**GOAL OF THE EXERCISE**: Counting only lines below that contain the string "first", give the total as a single number.

**SUPPLIED ENTRIES**:
----
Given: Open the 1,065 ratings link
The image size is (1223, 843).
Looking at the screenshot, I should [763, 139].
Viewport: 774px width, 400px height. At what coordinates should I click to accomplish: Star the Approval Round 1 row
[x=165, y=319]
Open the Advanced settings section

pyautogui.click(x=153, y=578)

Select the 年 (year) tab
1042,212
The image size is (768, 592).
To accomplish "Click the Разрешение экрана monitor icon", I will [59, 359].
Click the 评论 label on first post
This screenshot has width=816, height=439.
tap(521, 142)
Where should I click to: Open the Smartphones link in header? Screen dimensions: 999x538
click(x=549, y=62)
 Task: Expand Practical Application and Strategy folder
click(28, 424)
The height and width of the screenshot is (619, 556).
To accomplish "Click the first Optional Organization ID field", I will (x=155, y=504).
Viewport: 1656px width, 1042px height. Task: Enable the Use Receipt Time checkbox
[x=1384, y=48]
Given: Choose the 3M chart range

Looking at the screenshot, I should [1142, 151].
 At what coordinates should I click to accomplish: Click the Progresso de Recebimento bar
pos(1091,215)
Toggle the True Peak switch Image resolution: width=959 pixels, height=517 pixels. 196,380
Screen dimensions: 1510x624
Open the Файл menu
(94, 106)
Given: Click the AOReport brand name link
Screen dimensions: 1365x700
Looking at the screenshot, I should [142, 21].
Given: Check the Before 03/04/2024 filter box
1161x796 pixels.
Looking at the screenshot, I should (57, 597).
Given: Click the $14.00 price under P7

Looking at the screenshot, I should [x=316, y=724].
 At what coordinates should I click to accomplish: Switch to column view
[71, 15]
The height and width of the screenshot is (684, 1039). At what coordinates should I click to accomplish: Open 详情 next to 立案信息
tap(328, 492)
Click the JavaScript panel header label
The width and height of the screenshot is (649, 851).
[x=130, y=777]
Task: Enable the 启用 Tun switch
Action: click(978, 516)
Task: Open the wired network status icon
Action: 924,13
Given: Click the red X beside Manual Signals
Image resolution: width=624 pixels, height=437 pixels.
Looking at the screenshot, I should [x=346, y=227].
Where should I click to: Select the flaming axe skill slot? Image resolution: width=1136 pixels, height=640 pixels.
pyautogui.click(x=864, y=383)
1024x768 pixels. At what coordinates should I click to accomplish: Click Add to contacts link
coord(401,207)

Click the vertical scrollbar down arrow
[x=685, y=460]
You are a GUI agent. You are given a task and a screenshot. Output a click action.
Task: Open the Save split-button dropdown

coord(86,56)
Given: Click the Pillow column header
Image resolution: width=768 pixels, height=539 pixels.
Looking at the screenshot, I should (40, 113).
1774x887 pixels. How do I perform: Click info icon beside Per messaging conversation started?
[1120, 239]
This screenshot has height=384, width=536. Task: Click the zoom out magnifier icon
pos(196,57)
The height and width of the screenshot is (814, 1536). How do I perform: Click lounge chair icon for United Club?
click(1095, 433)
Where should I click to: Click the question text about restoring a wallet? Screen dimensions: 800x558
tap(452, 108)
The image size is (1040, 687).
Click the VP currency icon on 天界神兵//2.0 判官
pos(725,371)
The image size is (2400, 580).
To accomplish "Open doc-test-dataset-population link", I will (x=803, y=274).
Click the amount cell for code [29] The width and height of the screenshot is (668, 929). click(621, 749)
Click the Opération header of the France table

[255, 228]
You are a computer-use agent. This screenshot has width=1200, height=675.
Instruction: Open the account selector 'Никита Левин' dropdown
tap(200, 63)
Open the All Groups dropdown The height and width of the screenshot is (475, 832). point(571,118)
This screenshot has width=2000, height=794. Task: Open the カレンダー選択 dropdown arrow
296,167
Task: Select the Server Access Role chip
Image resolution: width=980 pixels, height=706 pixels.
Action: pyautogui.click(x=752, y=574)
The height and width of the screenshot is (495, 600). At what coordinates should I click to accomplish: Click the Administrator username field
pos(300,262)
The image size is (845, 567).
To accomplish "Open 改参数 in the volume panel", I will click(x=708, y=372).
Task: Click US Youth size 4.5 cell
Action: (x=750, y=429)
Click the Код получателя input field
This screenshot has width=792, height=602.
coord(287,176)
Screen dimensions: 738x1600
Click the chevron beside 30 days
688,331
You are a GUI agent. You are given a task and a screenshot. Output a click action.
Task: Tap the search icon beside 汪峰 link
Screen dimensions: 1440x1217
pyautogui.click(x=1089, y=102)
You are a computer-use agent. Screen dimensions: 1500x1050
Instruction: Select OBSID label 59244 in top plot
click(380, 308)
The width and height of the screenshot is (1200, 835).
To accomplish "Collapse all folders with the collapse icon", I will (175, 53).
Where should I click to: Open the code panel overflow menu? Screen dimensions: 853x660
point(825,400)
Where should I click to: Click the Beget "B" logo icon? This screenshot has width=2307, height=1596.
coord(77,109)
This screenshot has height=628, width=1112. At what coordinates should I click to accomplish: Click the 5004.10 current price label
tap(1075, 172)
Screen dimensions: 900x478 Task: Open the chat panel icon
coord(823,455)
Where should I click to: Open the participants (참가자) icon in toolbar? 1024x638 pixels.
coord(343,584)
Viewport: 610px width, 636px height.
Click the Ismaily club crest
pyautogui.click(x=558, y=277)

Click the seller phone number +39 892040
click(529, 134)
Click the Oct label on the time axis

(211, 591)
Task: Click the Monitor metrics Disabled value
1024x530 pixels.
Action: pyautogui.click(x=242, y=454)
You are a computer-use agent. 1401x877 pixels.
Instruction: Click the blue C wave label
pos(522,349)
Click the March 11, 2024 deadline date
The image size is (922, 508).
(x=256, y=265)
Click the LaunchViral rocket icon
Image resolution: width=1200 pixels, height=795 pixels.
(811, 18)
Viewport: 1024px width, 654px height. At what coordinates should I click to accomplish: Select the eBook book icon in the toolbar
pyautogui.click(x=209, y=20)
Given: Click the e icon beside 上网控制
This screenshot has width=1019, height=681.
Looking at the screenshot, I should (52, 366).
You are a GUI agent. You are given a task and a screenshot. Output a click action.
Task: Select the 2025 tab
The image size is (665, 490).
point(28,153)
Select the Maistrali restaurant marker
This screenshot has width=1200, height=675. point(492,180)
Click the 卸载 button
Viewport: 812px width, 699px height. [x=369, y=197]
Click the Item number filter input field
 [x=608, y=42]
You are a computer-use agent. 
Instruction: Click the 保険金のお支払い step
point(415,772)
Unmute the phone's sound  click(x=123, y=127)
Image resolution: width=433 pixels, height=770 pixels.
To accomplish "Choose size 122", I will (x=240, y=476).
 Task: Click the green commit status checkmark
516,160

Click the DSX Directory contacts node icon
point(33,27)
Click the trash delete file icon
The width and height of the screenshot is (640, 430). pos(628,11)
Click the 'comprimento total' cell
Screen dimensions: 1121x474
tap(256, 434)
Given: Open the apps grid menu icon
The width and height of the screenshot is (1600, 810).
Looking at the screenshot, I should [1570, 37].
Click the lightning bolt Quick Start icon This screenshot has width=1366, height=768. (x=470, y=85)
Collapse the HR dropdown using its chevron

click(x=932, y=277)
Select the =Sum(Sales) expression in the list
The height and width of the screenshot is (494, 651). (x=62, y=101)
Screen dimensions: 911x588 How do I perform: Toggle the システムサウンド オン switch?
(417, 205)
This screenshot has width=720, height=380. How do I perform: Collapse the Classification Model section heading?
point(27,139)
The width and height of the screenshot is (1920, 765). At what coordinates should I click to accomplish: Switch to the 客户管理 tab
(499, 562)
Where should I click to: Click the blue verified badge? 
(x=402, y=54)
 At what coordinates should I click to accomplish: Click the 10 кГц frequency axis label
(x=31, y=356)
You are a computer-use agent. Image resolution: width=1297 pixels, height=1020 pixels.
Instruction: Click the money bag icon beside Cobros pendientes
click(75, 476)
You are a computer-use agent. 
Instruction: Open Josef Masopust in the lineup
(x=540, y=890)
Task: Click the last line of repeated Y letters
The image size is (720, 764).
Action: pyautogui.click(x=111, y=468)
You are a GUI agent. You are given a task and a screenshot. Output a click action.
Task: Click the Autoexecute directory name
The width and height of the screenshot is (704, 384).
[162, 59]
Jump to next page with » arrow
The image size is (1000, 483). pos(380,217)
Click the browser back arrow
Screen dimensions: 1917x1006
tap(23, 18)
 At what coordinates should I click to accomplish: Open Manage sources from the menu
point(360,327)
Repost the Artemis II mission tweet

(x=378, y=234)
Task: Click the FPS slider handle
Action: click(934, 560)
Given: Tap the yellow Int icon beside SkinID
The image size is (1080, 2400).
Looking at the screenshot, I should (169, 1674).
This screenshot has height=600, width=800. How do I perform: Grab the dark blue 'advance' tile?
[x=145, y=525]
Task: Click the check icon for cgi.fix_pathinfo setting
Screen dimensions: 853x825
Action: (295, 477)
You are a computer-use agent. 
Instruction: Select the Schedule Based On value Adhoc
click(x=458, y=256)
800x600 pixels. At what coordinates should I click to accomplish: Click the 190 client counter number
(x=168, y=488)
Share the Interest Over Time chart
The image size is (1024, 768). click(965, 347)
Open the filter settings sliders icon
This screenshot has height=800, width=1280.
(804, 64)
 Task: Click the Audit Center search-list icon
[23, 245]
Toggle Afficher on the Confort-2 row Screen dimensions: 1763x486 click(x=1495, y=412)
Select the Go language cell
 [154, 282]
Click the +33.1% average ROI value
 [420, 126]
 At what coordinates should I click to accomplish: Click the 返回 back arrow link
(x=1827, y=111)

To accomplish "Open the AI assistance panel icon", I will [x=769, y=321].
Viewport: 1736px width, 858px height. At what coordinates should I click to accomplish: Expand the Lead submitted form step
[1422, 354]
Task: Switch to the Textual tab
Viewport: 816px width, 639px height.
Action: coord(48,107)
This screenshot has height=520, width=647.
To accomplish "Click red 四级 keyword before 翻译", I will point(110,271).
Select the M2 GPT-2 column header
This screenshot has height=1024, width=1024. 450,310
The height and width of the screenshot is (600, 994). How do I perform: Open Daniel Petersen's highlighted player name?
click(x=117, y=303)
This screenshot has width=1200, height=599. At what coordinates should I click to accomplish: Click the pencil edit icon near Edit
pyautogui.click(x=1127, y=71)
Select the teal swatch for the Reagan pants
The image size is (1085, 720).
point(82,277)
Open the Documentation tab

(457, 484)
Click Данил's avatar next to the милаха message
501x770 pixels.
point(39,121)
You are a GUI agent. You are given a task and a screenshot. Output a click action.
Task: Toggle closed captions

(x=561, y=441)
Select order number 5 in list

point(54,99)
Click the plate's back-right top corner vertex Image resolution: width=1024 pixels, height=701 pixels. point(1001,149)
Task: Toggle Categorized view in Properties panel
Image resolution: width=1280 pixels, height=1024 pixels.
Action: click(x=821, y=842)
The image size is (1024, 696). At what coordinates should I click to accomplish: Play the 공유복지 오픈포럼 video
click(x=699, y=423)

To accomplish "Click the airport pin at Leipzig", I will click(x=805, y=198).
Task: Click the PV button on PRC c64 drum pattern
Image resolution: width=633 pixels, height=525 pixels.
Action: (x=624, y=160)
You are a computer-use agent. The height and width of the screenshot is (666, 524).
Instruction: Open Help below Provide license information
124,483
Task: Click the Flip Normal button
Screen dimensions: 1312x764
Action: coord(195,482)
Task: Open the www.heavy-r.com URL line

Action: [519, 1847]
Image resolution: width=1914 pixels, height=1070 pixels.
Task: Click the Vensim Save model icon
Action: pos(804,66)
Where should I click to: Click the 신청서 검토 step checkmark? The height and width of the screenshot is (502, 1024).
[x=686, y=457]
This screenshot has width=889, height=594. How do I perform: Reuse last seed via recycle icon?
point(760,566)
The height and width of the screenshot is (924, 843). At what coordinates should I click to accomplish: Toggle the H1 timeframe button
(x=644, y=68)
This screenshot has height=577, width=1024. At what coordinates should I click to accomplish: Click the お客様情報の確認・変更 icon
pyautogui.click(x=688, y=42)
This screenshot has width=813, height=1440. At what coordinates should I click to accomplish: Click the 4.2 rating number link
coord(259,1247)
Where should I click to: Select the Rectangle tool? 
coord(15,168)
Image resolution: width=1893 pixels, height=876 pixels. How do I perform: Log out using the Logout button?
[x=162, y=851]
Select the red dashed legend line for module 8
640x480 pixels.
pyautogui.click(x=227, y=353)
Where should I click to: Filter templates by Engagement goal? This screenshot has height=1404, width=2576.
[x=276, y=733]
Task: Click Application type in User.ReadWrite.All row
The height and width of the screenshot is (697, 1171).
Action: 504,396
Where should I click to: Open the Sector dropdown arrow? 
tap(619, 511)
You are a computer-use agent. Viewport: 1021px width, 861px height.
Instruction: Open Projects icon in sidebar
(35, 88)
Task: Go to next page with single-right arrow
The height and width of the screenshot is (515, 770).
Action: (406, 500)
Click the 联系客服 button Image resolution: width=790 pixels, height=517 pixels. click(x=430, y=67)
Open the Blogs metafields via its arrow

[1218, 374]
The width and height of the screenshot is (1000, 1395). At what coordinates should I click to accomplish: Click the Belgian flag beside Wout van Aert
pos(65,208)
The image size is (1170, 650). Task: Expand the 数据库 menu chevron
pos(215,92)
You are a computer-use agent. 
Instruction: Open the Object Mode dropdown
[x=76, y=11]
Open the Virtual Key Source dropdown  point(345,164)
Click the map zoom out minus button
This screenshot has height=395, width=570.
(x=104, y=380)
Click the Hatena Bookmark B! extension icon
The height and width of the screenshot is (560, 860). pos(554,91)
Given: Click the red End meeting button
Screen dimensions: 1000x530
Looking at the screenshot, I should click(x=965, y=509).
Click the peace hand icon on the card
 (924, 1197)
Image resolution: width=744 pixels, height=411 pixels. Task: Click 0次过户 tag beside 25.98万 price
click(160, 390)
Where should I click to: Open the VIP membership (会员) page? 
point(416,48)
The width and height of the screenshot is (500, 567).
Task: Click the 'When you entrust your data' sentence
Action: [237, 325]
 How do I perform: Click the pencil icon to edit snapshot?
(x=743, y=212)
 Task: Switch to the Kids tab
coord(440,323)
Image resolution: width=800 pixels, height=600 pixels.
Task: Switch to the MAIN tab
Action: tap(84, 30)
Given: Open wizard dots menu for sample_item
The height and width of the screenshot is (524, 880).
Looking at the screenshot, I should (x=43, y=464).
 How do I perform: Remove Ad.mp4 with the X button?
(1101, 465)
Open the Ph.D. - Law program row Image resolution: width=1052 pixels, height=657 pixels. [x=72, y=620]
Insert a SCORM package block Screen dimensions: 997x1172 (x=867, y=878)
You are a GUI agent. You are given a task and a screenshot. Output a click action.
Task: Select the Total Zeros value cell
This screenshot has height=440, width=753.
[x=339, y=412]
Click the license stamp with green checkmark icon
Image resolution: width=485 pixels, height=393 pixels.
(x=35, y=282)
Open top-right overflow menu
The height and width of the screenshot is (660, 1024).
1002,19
----
**ANSWER TO THIS PROBLEM**: 2